São Paulo, terça-feira, 27 de junho de 2006

Próximo Texto | Índice

Premiê de Timor deixa o cargo para frear crise

Após dois meses de impasse e violência, Alkatiri cede aos apelos do presidente

Acusado de armar milícias, dirigente tentou manobra para se manter, mas apoio de seu partido gerou cascata de saídas em outras pastas


Firdia Lisnawati/Associated Press
Timorenses comemoram nas ruas de Dili a renúncia do premiê Alkatiri após quase dois meses de violência e impasse político


DA REDAÇÃO

O premiê de Timor Leste e pivô de mais de dois meses de crise política e caos interno, Mari Alkatiri, 56, entregou ontem sua carta de demissão ao presidente Xanana Gusmão.
Ainda no domingo ele tentara uma última manobra para permanecer no cargo. Pediu que a Fretilin (Frente Revolucionária de Timor Leste Independente), partido do qual é secretário-geral e que tem a maioria no Parlamento, publicasse uma moção de confiança para prestigiá-lo.
O gesto desencadeou dois rápidos episódios que o fragilizaram. Primeiro foi a decisão de José Ramos Horta, ministro da Defesa e das Relações Exteriores, de deixar o governo.
Horta foi o Nobel da Paz de 1996, por seus esforços diplomáticos para pôr fim à dominação da Indonésia (1975-1999) sobre a pequena ex-colônia portuguesa na Ásia.
O segundo episódio foi a intenção, atribuída ontem de manhã a sete outros ministros, de também deixar o gabinete. Isolado, Alkatiri declarou-se "disposto a renunciar, a dividir a responsabilidade pela crise e a evitar a renúncia do presidente Xanana Gusmão".
Gusmão, um homem também bastante popular, por ter liderado a guerrilha contra os ocupantes indonésios, havia ameaçado deixar a chefia do Estado na semana passada, caso seu premiê não tomasse primeiro a mesma decisão.

Festa
A renúncia de Alkatiri desencadeou um carnaval de rua em Dili, capital do país, que ocupa a metade de uma ilha encravada no arquipélago indonésio.
Cerca de 200 ônibus e peruas circularam pela cidade com suas buzinas disparadas. Grupos com tambores ocuparam as praças públicas e improvisaram danças que prosseguiram até altas horas.
Ramos Horta, num palanque improvisado, disse a seus concidadãos que eles "obtiveram uma grande vitória como resultado da disciplina" e que dentro de três dias terão um novo governo.
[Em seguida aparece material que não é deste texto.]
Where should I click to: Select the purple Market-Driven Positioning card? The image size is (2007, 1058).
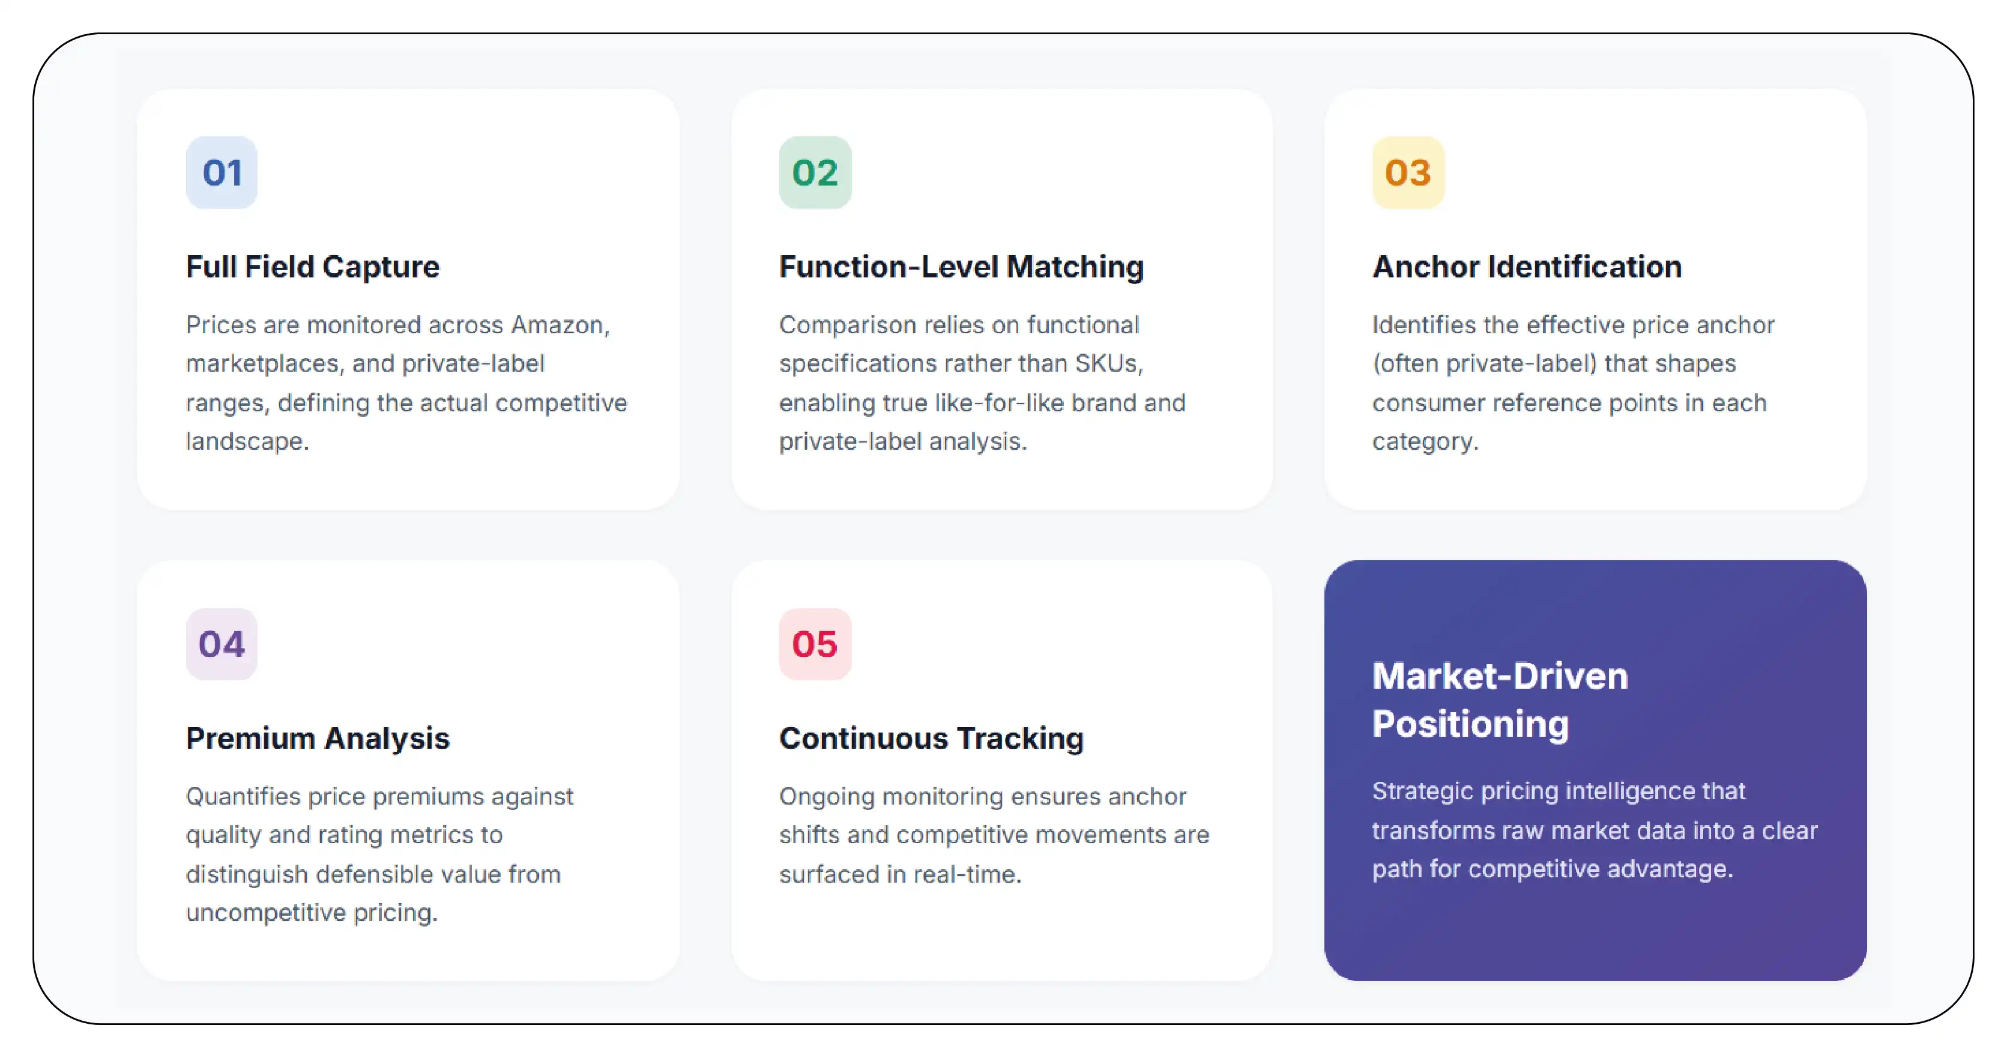point(1595,770)
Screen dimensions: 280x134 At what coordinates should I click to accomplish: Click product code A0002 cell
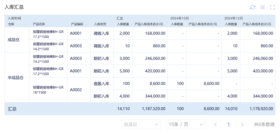coord(76,90)
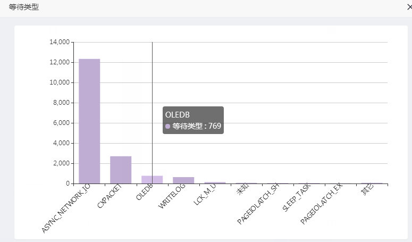The width and height of the screenshot is (412, 242).
Task: Click the small LCK_M_U bar
Action: click(215, 182)
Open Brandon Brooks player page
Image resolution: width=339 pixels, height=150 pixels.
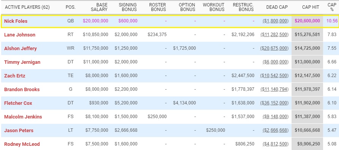(x=22, y=90)
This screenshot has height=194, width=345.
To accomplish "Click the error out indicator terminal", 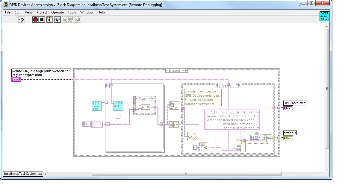I will point(288,138).
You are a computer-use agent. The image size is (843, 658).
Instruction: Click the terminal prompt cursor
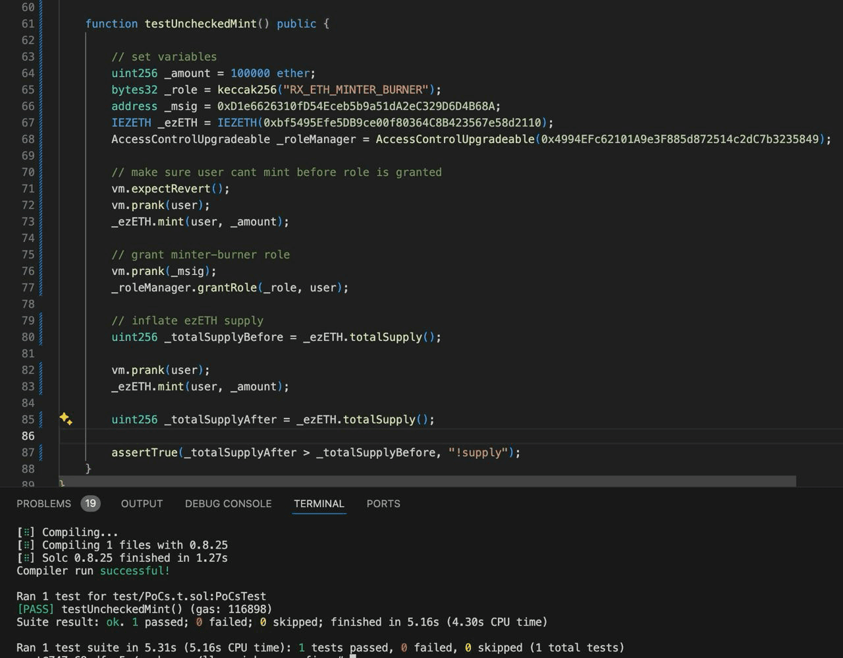point(353,655)
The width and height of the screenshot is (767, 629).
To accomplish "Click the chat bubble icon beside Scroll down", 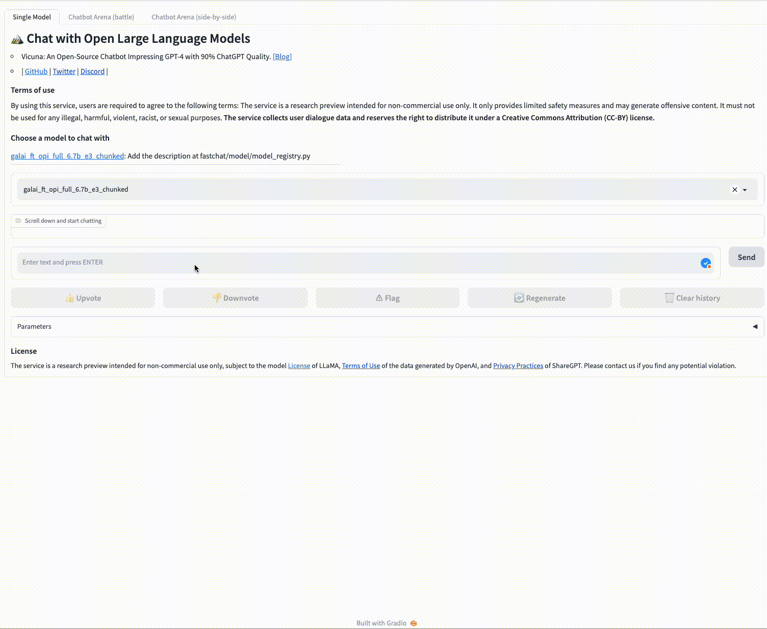I will pyautogui.click(x=18, y=221).
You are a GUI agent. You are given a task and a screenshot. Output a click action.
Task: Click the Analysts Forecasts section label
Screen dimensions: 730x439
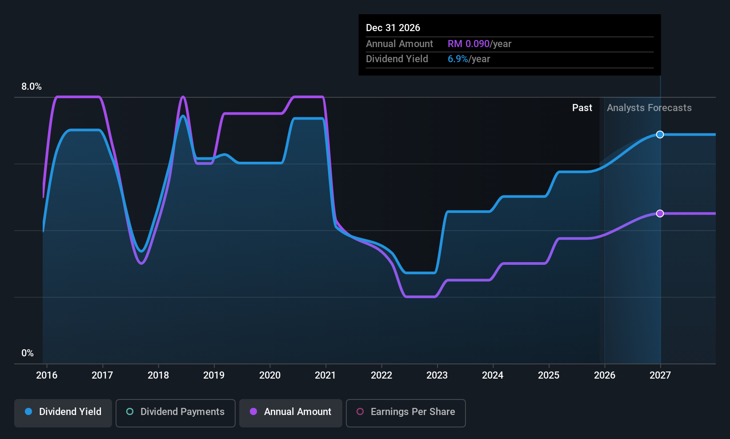tap(649, 108)
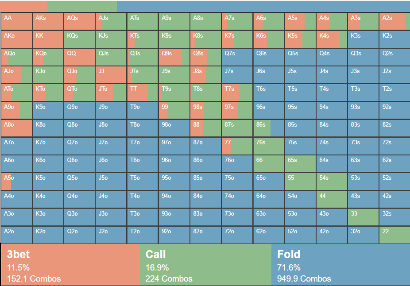This screenshot has width=410, height=286.
Task: Click the AA hand cell
Action: (17, 21)
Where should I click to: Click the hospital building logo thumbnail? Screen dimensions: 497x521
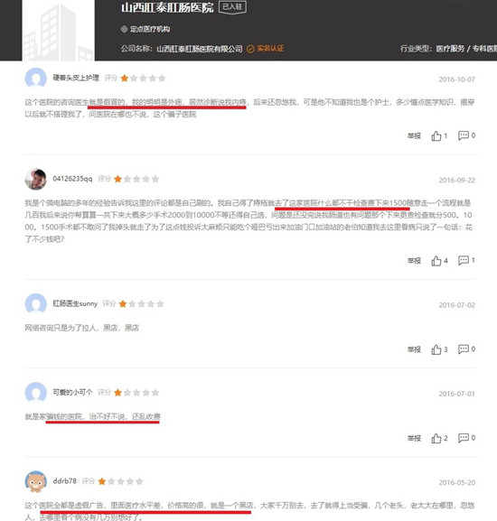click(58, 31)
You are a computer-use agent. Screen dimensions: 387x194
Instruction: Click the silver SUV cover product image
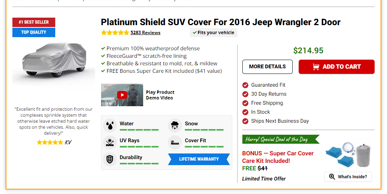coord(54,60)
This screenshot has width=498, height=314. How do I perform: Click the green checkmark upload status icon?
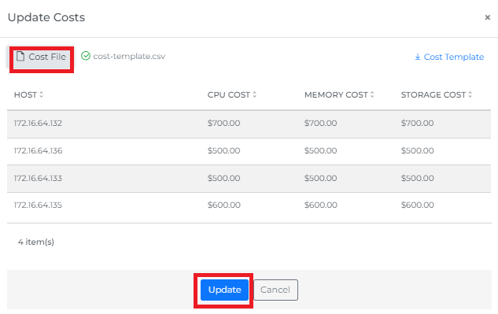point(86,56)
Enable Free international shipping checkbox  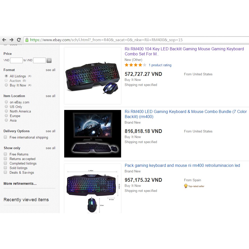5,137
O chanceler demissionário disse que a Fretilin poderá escolher entre três nomes: Arsénio Bano, até agora ministro do Trabalho e da Reinserção Comunitária, Rui Araújo, ministro da Saúde, e Ana Pessoa, ex-mulher de Ramos Horta e ministra de Estado e da Administração.
A queda de Mari Alkatiri coincide com a abertura de inquérito pelo Ministério Público timorense sobre a acusação -confirmada por seu ex-ministro do Interior, Rogério Lobato- de que ele decidira distribuir armas do Estado a seus partidários, que formariam um misto de milícia e esquadrão da morte contra adversários.
O plano foi revelado por uma emissora de TV da Austrália. Alkatiri deve ser ouvido pelos promotores na sexta-feira. Lobato está em prisão domiciliar.
O primeiro-ministro da Austrália, John Howard, saudou a demissão do premiê e disse que ela permitiria pôr um ponto final à crise. Os australianos têm a maior parte das forças internacionais de 2.700 homens que passaram a garantir a segurança interna de Timor Leste depois do colapso, em abril, de sua polícia e de seu Exército.
A crise surgiu quando quase 600 dos 1.400 militares timorenses se rebelaram e pediram que Alkatiri abrisse negociações para a elaboração de novos critérios de promoção, que não discriminassem originários de regiões suspeitas de simpatizantes da Indonésia.
Mas ele se manteve intransigente e expulsou os rebelados. Estes por sua vez "racharam" a polícia e, sem uma autoridade institucional armada, o país caiu em mãos de saqueadores.
Cerca de 30 civis foram mortos, 40 desapareceram e estimados 145 mil foram obrigados a deixar suas casas, refugiando-se em igrejas, conventos, praças ou acampamentos nas montanhas próximas à capital.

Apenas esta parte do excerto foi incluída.